--- BEGIN Excerpted text ---

Seth, what makes a heroic teacher?

Seth: Heroism is about taking risks. Sometimes it’s the existential risk of running into a fire but more often than not it’s the vulnerability that comes from going off the beaten path, from standing up for what you believe in and, most of all, for caring more than you should.

Elizabeth, what makes cyber-bullying a major issue?

Elizabeth: Communicating through digital means represents a major change for the human race. Unlike the advent of some other technologies, cyberspace literally changes the way people perceive and understand each other. But because it is so new, these subtleties aren’t well understood, and thus the impact of social cruelty that occurs digitally is still an area of intensive study. Children, in particular, often don’t understand how severely their digital words and their sharing of images can affect their peers (and others), and thus the social problems caused by cyber-communications are far too frequent and can be very severe. For all its advantages, cyber-communication can also lead to serious problems, including depression, anxiety, problems with social skills, and difficulties in human relationships. Cyber-bullying is a major issue simply because it causes a great deal of grief and will not subside before it is better understood and before this knowledge is successfully transmitted to users.

--- END Excerpted text ---
--- BEGIN Entries supplied ---

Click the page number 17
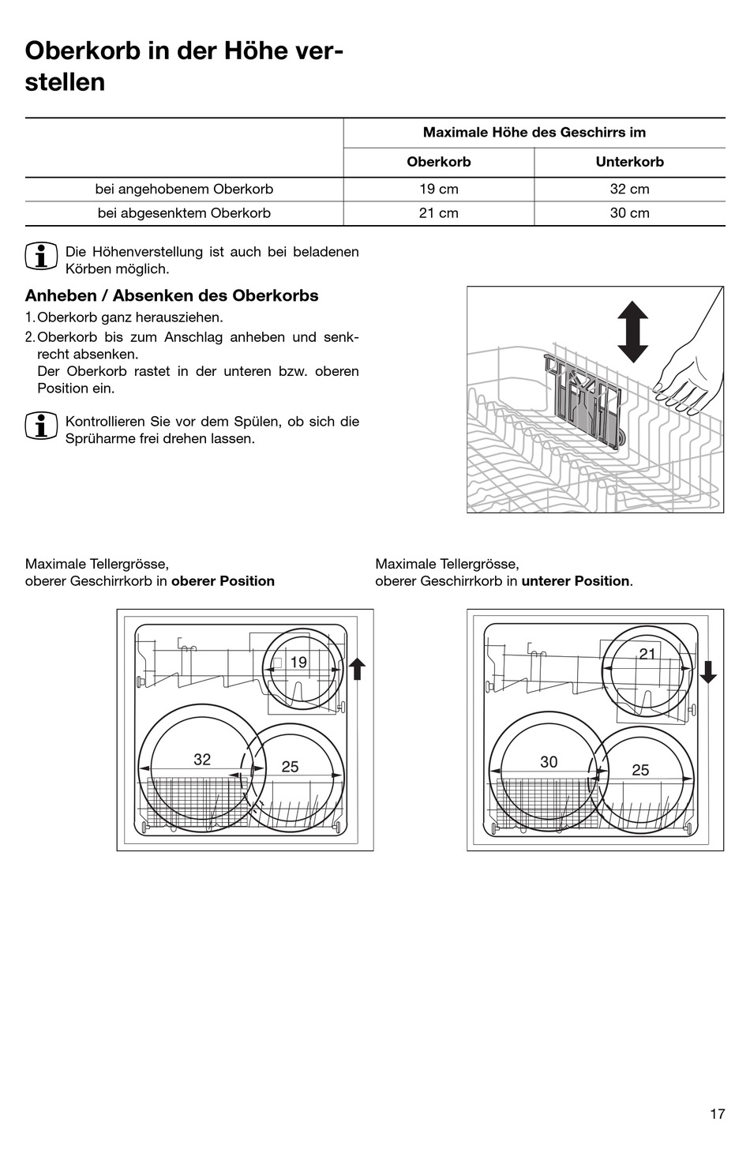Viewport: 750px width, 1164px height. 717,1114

--- END Entries supplied ---
--- BEGIN Entries supplied ---

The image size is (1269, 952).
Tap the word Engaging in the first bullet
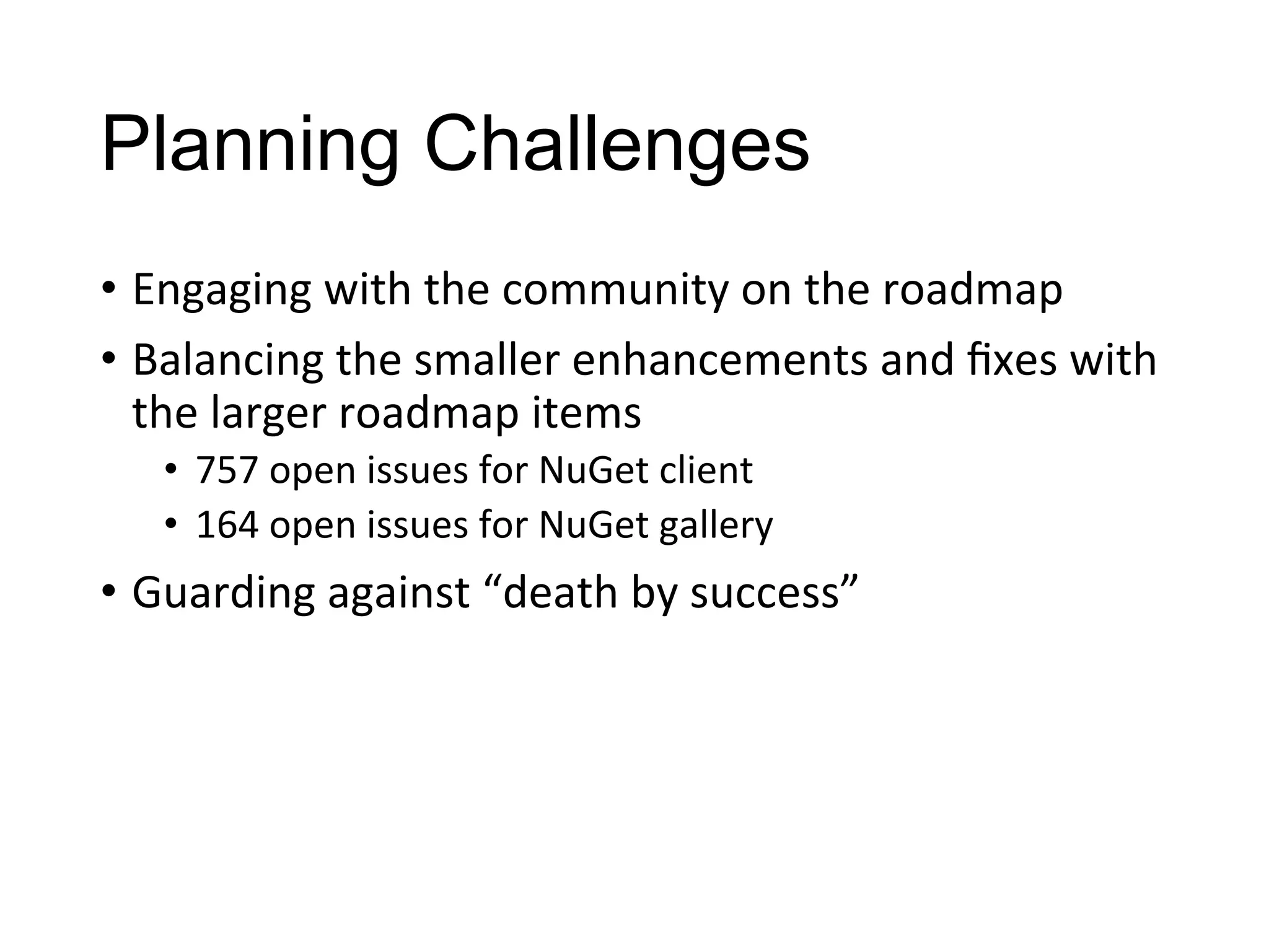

--- END Entries supplied ---

Problems and tasks
1. Answer these questions using the interview excerpt.
(a) According to Seth, what is heroism about?
(b) According to Elizabeth, which group often doesn't understand how severely their digital words and shared images can affect their peers?
(c) What serious problems does Elizabeth say cyber-communication can lead to?
2. Return the part of the interview excerpt between "Seth: Heroism is about" and "than you should.", inclusive, copied word for word.

Expected results
1.
(a) Taking risks.
(b) Children.
(c) Depression, anxiety, problems with social skills, and difficulties in human relationships.

2.
Seth: Heroism is about taking risks. Sometimes it’s the existential risk of running into a fire but more often than not it’s the vulnerability that comes from going off the beaten path, from standing up for what you believe in and, most of all, for caring more than you should.